По тону, каким было сказано его имя, Алексей понял: что-то не в порядке. Каким бы ни был Дуайт профессиональным ритором, но если что-то нарушало привычный ход жизни пастора, он не мог скрыть волнения, раздражения и даже страха. Алексей давно уже уяснил из разговоров с ним и его друзьями, что в любом мало-мальски непривычном, выходящем за рамки распорядка, по которому жил весь городок, случае все бежали в полицию. Или, если стряслось нечто личное, — к нему же, Дуайту, который, в свою очередь, бежал или звонил в участок… Сами горожане очень редко были способны принимать жесткие, мужские решения и брать на себя ответственность. И сейчас тон пастора выдавал растерянность и был неприятным, неестественным за растянувшей губы улыбкой. «Ну сказал бы, как у нас водится: ё-моё, Леша, в чем дело? Хотя я вроде бы ничего не натворил… А то прикидывается, что все у него о’кей…»
— Алексей, мне надо сказать тебе несколько слов. — Дуайт повернулся и стал подниматься по лестнице.
— Я мигом. — Алексей посмотрел на Ларису. Та, как обычно, бывая в этом доме, словно натянула на лицо маску. — Подождешь?
— Давай, давай. Я буду на крыльце. Покурю.
— Алекс, — начал священник подчеркнуто серьезно, когда они оказались в коридоре второго этажа. — Алекс, ты давно знаешь Ларису?
— Да нет, Дуайт, мы в Нью-Йорке познакомились. По-моему, хорошая девушка. По крайней мере мне так кажется.
— Я думаю, что ты ошибаешься, Алекс. — Дуайт прошелся вдоль коридора, точно читал проповедь в воскресной школе. — Нью-Йорк — плохой город… Зачем Лариса поехала с тобой? Она хочет выйти за тебя замуж?
— Что ты, Дуайт! Мы просто друзья…
— Мои прихожане — очень умные люди. Среди них много опытных людей, повидавших мир…
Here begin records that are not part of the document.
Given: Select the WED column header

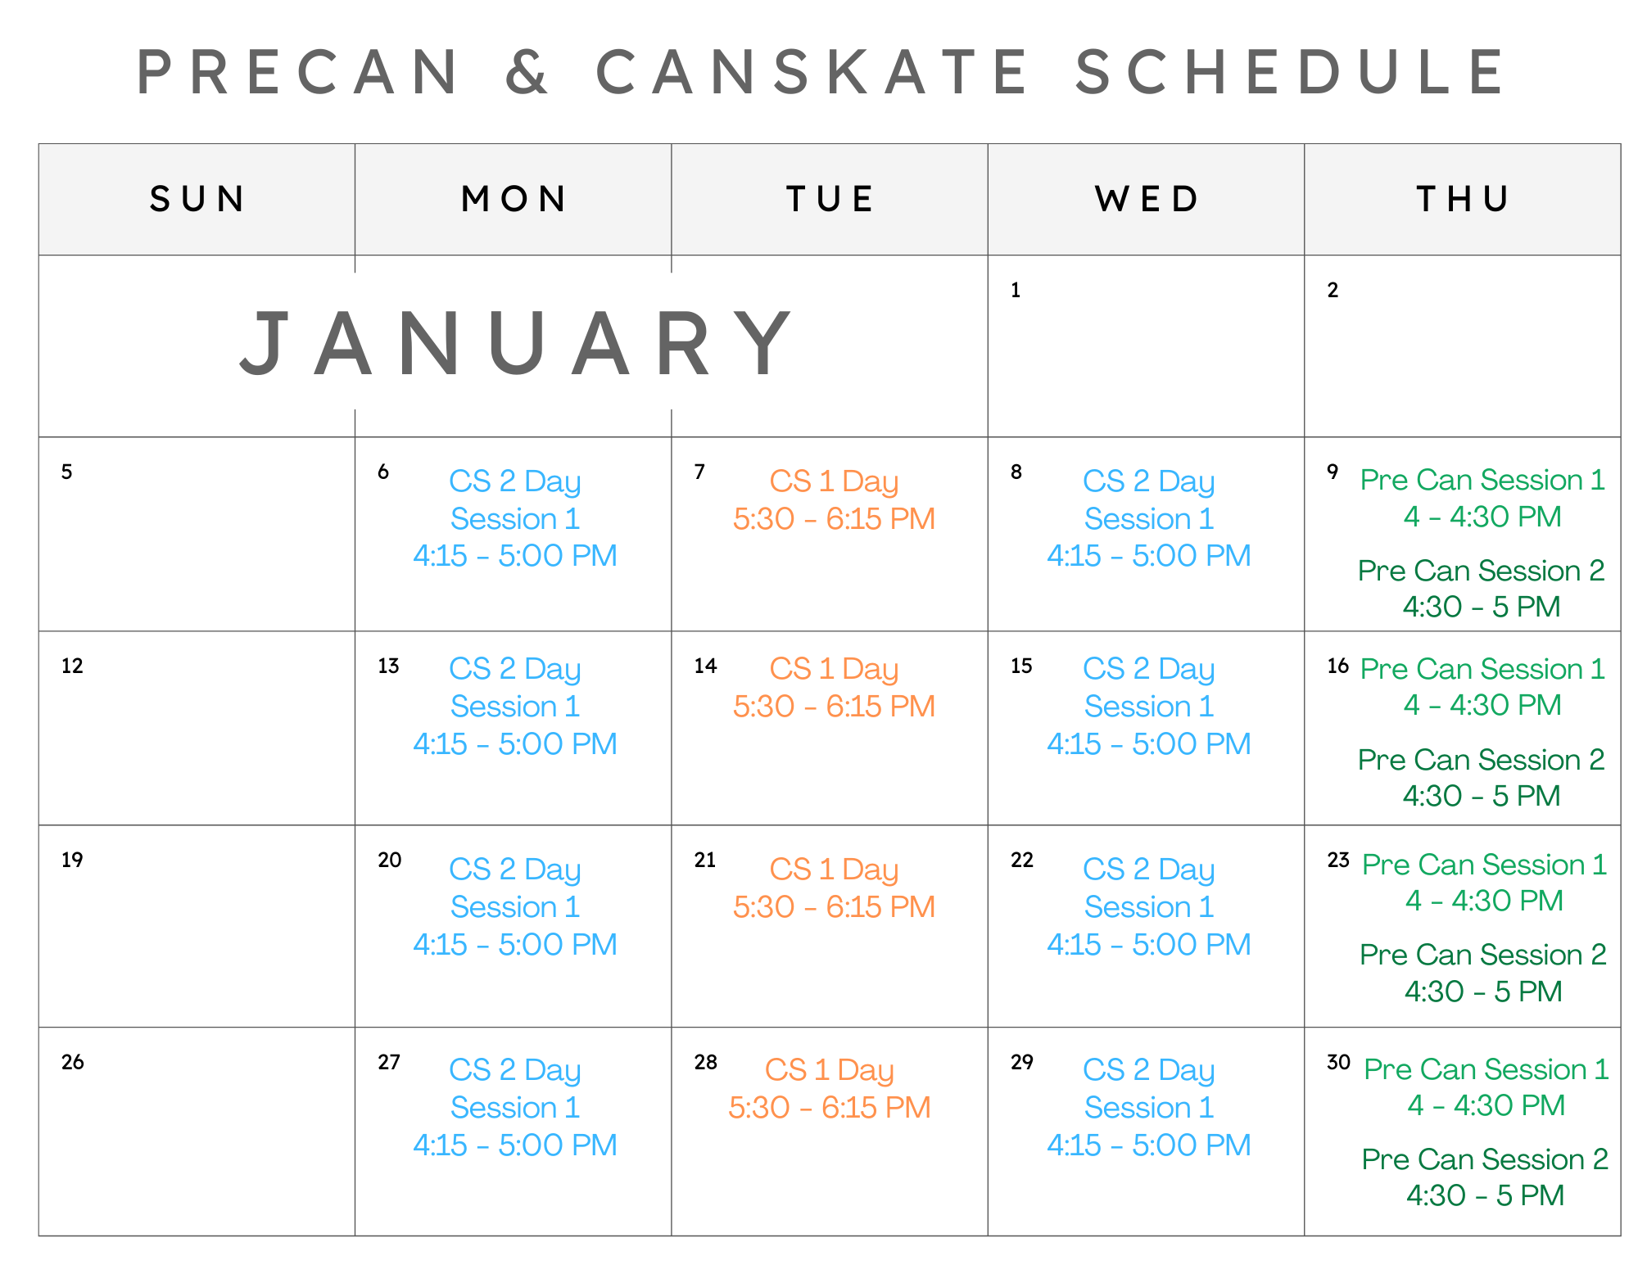Looking at the screenshot, I should pos(1146,199).
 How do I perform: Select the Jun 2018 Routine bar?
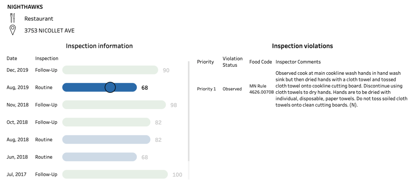point(99,157)
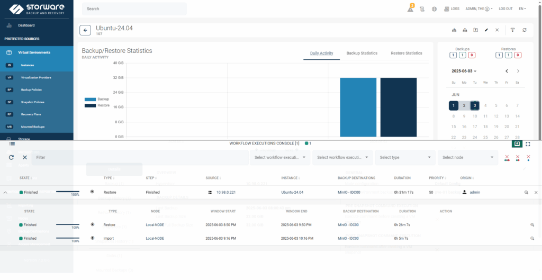The image size is (542, 280).
Task: Click the dark navy Restore legend swatch
Action: [x=90, y=105]
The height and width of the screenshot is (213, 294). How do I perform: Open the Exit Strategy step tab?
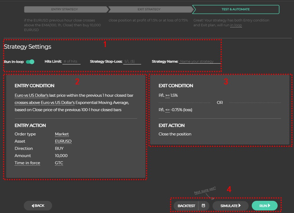[149, 9]
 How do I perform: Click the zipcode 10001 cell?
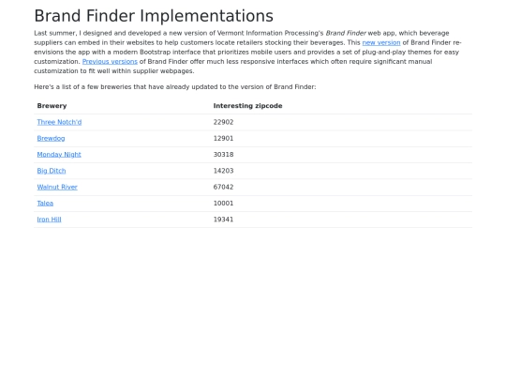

«Видел я этих опытных, повидавших… В Питере бы и недели не протянули со своим опытом, со своим наивным отношением к жизни. Если уж Нью-Йорк, теплица, для них адом кажется…»
— …Они говорят, что Лариса на тебя скверно влияет.
Алексей ждал чего угодно, но не этого отеческого выговора. Кто он этому попу? Не родной сын и даже не прихожанин… Какого дьявола пастор лезет в его жизнь? В жизнь, которой он даже приблизительно не знает и понять не может.
— Все видят, какое у нее делается лицо, когда мы говорим о Боге. Все думают, что Лариса просто нью-йоркская проститутка… — Последнее слово было сказано Дуайтом чуть ли не с гордостью. Алексей уже знал эту манеру — гордиться своей просвещенностью, современностью и раскованностью, заключающейся в том, что «стыдные», как считали прихожане, слова, вроде только что произнесенного и ряда других — сифилис, например, или член, — произносятся ровным тоном как само собой разумеющееся. Мол, нет у нас запретных тем… Конечно нет, если голову спрятать в песок, а на мир смотреть через задницу… Алексей тоже постарался не менять выражения лица, а смотрел на Дуайта как бы с заинтересованностью. Внимая, так сказать. — Ты должен от нее избавиться. Мы хотим, чтобы Лариса уехала из нашего города. Пусть живет в своем ужасном Нью-Йорке.
— Дуайт, — Алексей встал со стула, — я как раз хотел тебе сказать сегодня. Мы ведь с ней уезжаем. У нас в Денвере живут друзья, которые ждут нас в гости. Лариса им звонила и договорилась. Даже неудобно, что так спешно все получилось. После Денвера я к вам еще заеду. Попрощаться… — Он говорил первое, что приходило в голову. Никаких денверских друзей, разумеется, не было, просто при последних словах пастора он понял, что не может больше оставаться в этом доме. Но обижать Дуайта не хотелось, поэтому приходилось импровизировать. — Так что мы сейчас уезжаем. — Выдохнув последнюю фразу, Алексей постарался улыбнуться так же открыто и прямо, как это делал пастор.